Strip away the restructuring and a single move sits underneath it — the one I’ve spent my career making with organizations: shifting the center of gravity from control to freedom. The model most still run on was built a century ago to control people. The work is to hand it back — so the organization can finally become as adaptable and creative as the people inside it.

That is the actual transformation the moment requires. The crossing happens once; the adapting never stops.

What holds it together

Which raises the question every thoughtful leader asks next: if everything must stay fluid — the strategy, the structure, the offerings, even the org chart — what holds it together? An organization that changes everything, constantly, is just thrash with better branding.

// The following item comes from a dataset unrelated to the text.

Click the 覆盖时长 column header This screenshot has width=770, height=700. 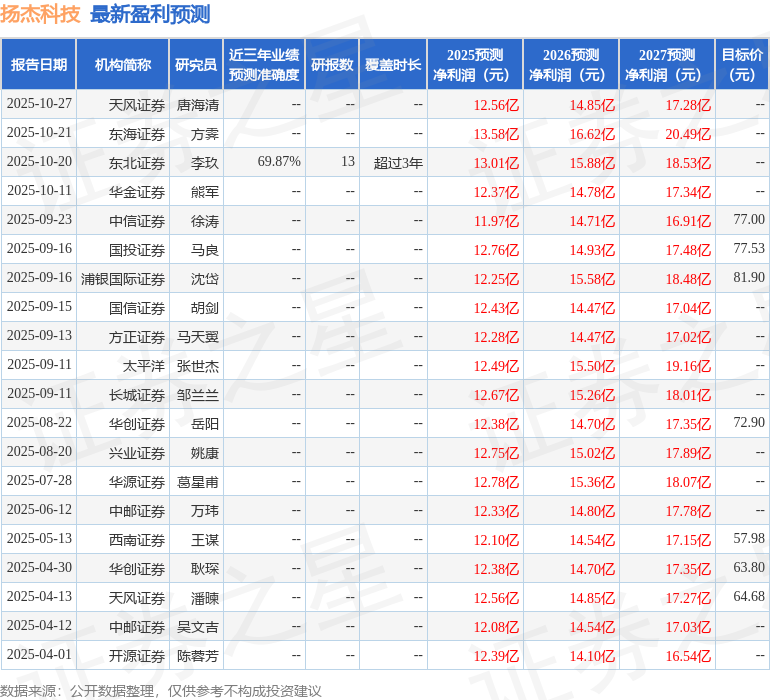point(393,65)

What holds it together is identity. That’s not only a claim from the field. Living systems theory has made this point for decades: that a living system can exchange nearly everything about its material form, continuously, precisely because its identity persists. A cell replaces its components and remains itself. Margaret Wheatley applied this lens to organizations and named the paradox at the center of it: a system can tolerate enormous freedom in its parts only when identity holds at the core. That is what makes continuous change possible. Because the anchor is fixed, everything else is free to change.  I’m not talking about the mission statement on the wall — I mean the actual identity, the one revealed by who the organization is under pressure, the one that was true before the current strategy and will be true after the next three. An organization that knows, at depth, who it is can let go of almost everything about how it currently operates. None of that was ever who it was. An organization that doesn’t know who it is must grip its current form with both hands. The form is all it has.

But knowing who you are is not the same as living it. I’ve watched organizations reach this exact threshold — the point where they can finally see who they are, and all that’s left is to release the way they’ve always done things. That’s the hardest part, because the thing they have to let go of is usually the thing that once worked best: the signature program, the proven model, the method that earned them their reputation. The world shifts, the method stops working, and still they grip it, because letting go of it feels like letting go of themselves. One organization I am working with now has discovered its identity, embraced it, and is in the slow, uncomfortable work of loosening their hold on the very thing that used to define their success. Another, a few years ago, reached the same point and stopped. They could see who they were. They couldn’t let go of how they’d always done it. That is where this kind of transformation dies — not at the diagnosis, not at the discovery, but at the letting-go.